Lines in the listing below may contain the string "Agnès". Say how many do, giving only the number.

Dataset:
────────────────────
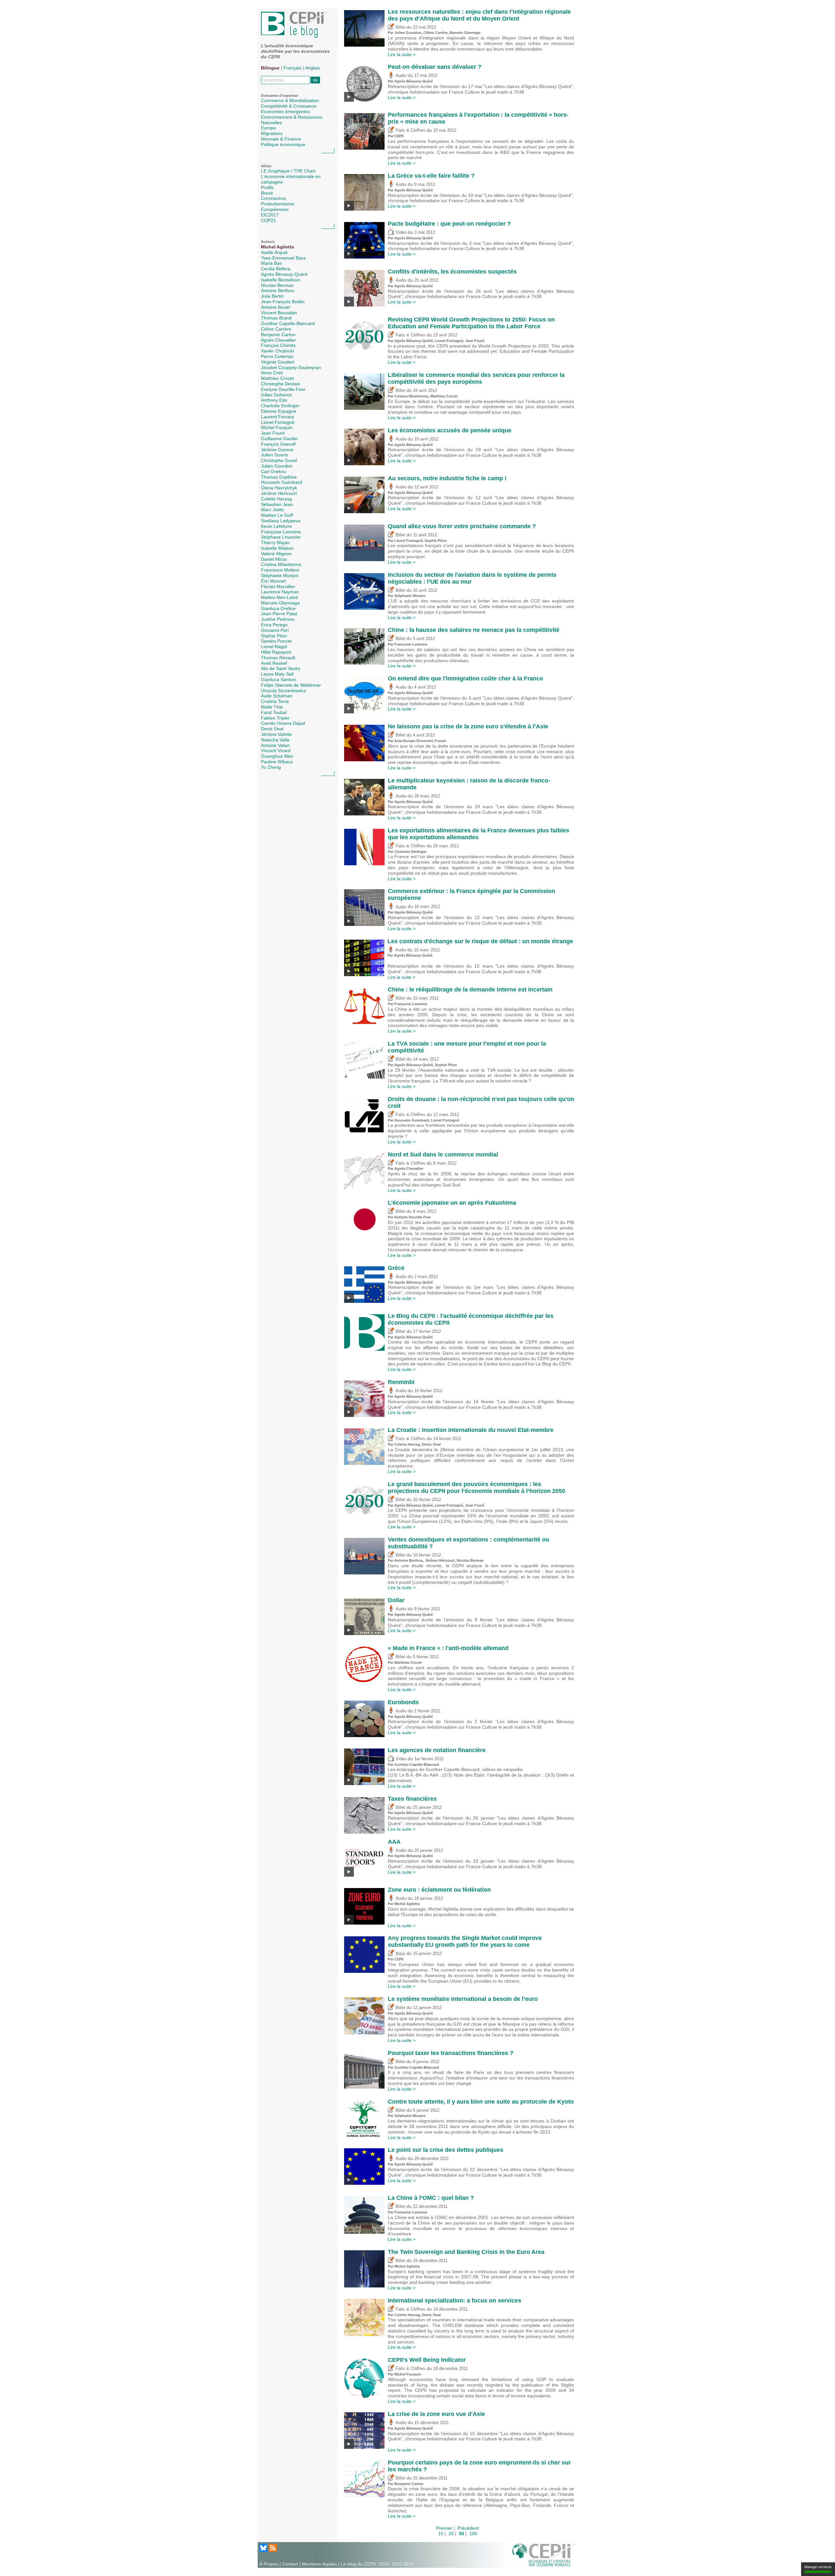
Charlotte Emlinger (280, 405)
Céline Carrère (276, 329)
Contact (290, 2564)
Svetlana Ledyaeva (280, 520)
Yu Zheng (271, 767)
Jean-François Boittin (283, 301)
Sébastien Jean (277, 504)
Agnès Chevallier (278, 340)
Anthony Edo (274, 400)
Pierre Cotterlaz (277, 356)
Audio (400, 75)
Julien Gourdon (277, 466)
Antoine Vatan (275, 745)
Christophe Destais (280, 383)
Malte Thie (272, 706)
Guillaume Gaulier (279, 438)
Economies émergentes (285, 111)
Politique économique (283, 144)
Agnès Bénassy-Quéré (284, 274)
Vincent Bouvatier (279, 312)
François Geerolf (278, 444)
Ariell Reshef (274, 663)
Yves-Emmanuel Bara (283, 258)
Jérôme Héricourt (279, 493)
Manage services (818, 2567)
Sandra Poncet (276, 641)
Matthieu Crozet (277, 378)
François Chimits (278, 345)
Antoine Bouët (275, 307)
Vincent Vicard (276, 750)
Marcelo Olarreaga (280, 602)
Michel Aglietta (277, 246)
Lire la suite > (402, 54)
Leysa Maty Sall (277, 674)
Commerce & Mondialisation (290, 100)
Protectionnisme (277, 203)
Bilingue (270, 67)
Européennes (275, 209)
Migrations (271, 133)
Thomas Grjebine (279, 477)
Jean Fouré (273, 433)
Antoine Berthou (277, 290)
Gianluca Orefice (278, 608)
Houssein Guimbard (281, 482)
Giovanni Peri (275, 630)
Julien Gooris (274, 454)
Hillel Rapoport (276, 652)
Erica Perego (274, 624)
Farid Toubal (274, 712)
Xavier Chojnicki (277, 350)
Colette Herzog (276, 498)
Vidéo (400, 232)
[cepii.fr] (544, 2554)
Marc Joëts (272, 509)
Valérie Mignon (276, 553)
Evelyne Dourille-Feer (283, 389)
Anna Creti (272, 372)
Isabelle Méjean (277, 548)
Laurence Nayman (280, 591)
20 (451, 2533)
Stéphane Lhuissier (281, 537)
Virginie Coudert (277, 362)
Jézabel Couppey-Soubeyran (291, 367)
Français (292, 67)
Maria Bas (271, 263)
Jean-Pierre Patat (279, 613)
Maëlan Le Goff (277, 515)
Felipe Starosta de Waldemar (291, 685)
────────────────────
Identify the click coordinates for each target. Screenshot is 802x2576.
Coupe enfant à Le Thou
────────────────────
Answer to the exercise: 2